Looking and Painting
Texts by Christopher Bedford, Jennifer Higgie and Dominic Molon
Constantly shifting between representation and abstraction, while referencing art, architecture and design and embracing the decorative, Tim Braden’s work is a celebration of the act of making things. His expressive and lushly seductive painting explores the in-between spaces between categories and states, dissolving and reassembling the world in high-key colour and vivid brushstrokes to re-present reality as something new and newly felt. His painterly works, both abstract and figurative, often depict or imagine interior spaces such as homes and studios, or gardens and landscapes, as well as individuals working, making, or looking. Found objects and images play an important role in the practice. His paintings frequently evolve from historical photographs, book and magazine covers, or anecdotes involving celebrated twentieth-century artists and designers such as Wassily Kandinsky, Paul Klee, Sonia Delaunay, and Roberto Burle Marx. Braden also plays with scale and expectation, creating ‘found’ abstract compositions from cropped fragments of his own figurative works that he then realizes as oversized paintings on canvas or small oil sketches on card.
Assembling a body of work produced over the last decade, Tim Braden: Looking and Painting is the first monograph on the artist in ten years. It draws together the various themes and styles of his work, and includes many paintings that have never been shown in public before. The book includes responses to Braden’s work by Jennifer Higgie, Christopher Bedford, and Dominic Molon.
Tim Braden studied at the Ruskin Oxford; St Petersburg Academy of Fine Arts and the Rijksakademie in Amsterdam. He has exhibited widely, including at Baibakov Art Projects, Moscow; Gemeente Museum, The Hague; Hamburger Bahnhof at Museum fur Gegenwart, Berlin; Kunstnernes Hus, Oslo; Museum Van Loon, Amsterdam; the Van Gogh Museum, Amsterdam; and the Goethe Institute in New York.
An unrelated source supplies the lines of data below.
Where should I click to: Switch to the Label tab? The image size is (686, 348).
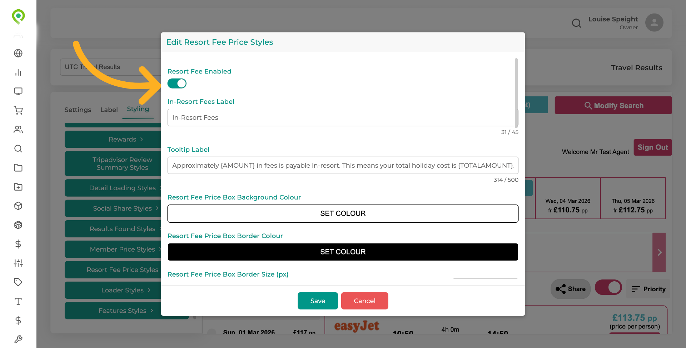click(x=109, y=110)
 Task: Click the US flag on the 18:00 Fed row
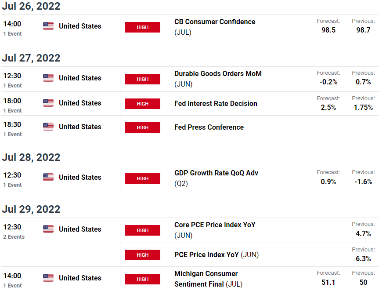(48, 103)
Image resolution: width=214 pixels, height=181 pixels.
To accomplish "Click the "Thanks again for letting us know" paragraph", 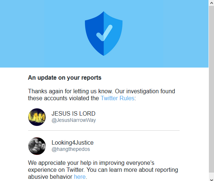I will coord(101,95).
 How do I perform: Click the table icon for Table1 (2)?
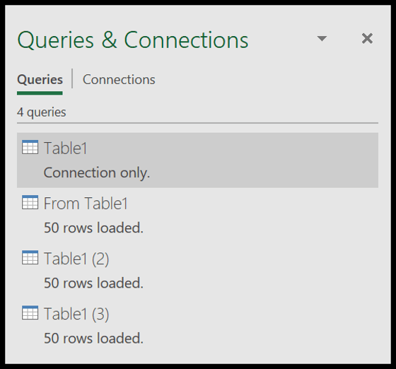pyautogui.click(x=30, y=257)
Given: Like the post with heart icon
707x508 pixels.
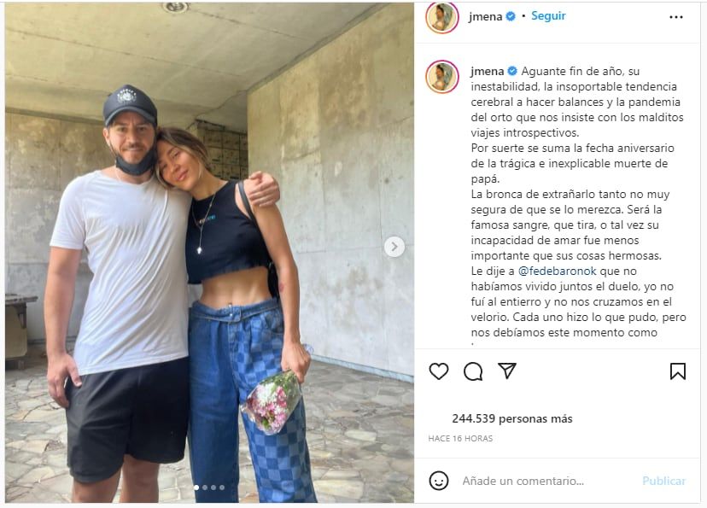Looking at the screenshot, I should [439, 371].
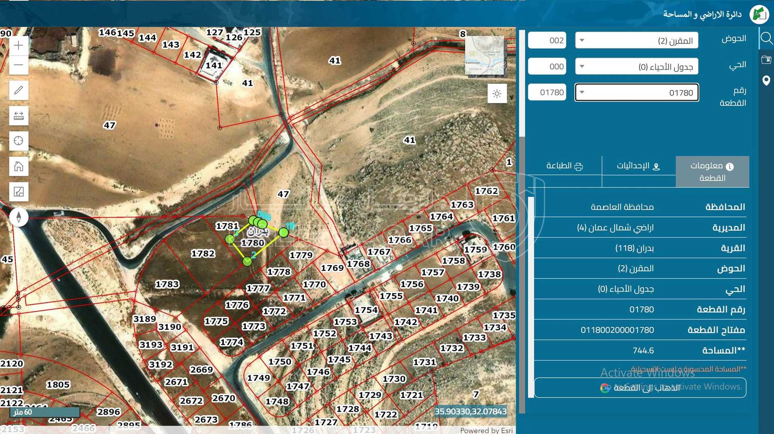
Task: Reset map orientation with compass
Action: 19,217
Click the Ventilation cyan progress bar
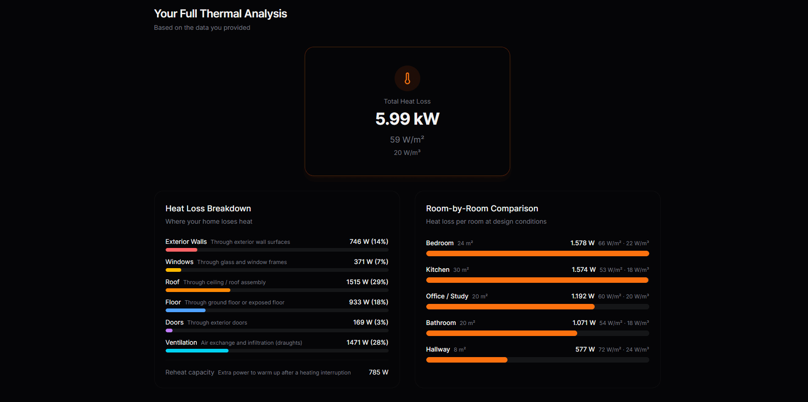 point(197,351)
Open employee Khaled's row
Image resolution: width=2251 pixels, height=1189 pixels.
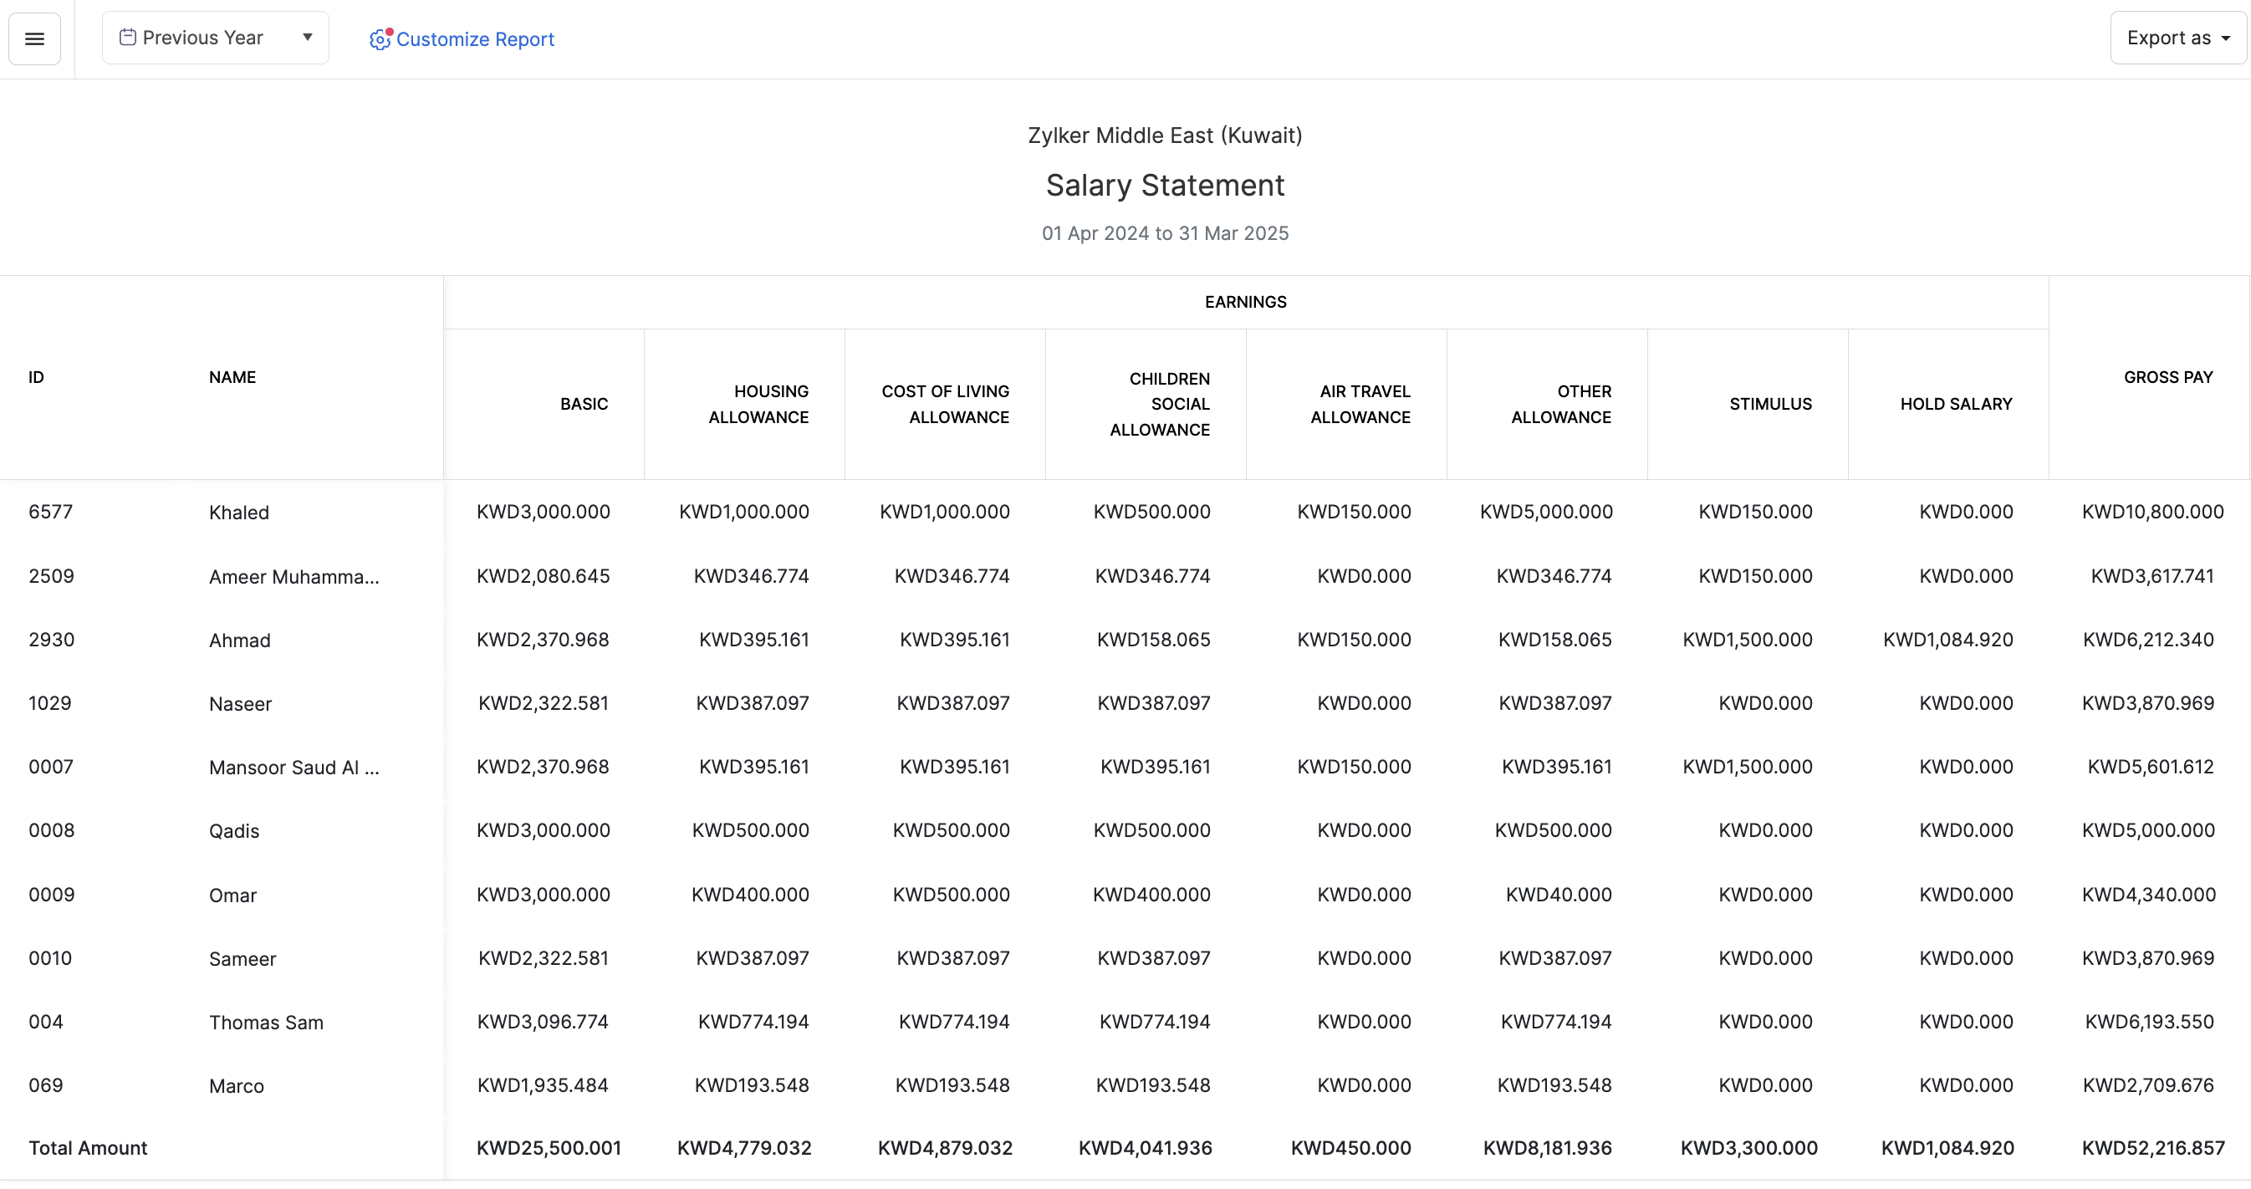[x=239, y=513]
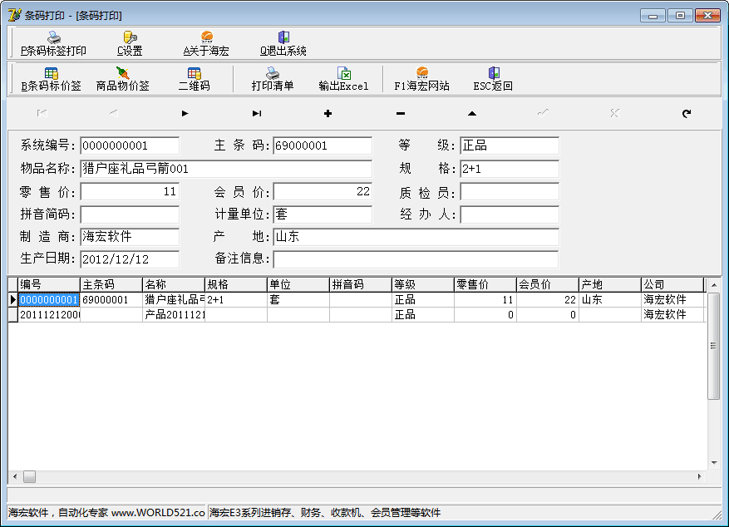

His work is in many private and public collections internationally including New Art Gallery, Walsall, and the Zabludowicz Collection, London. He lives and works in London.
Christopher Bedford is the Dorothy Wagner Wallis Director of the Baltimore Museum of Art.
Jennifer Higgie is a writer and editorial director of frieze. She is the editor of The Artist’s Joke, author of the novel Bedlam and the children’s book There’s Not One.
Dominic Molon is the Richard Brown Baker Curator of Contemporary Art at the RISD Museum, Rhode Island.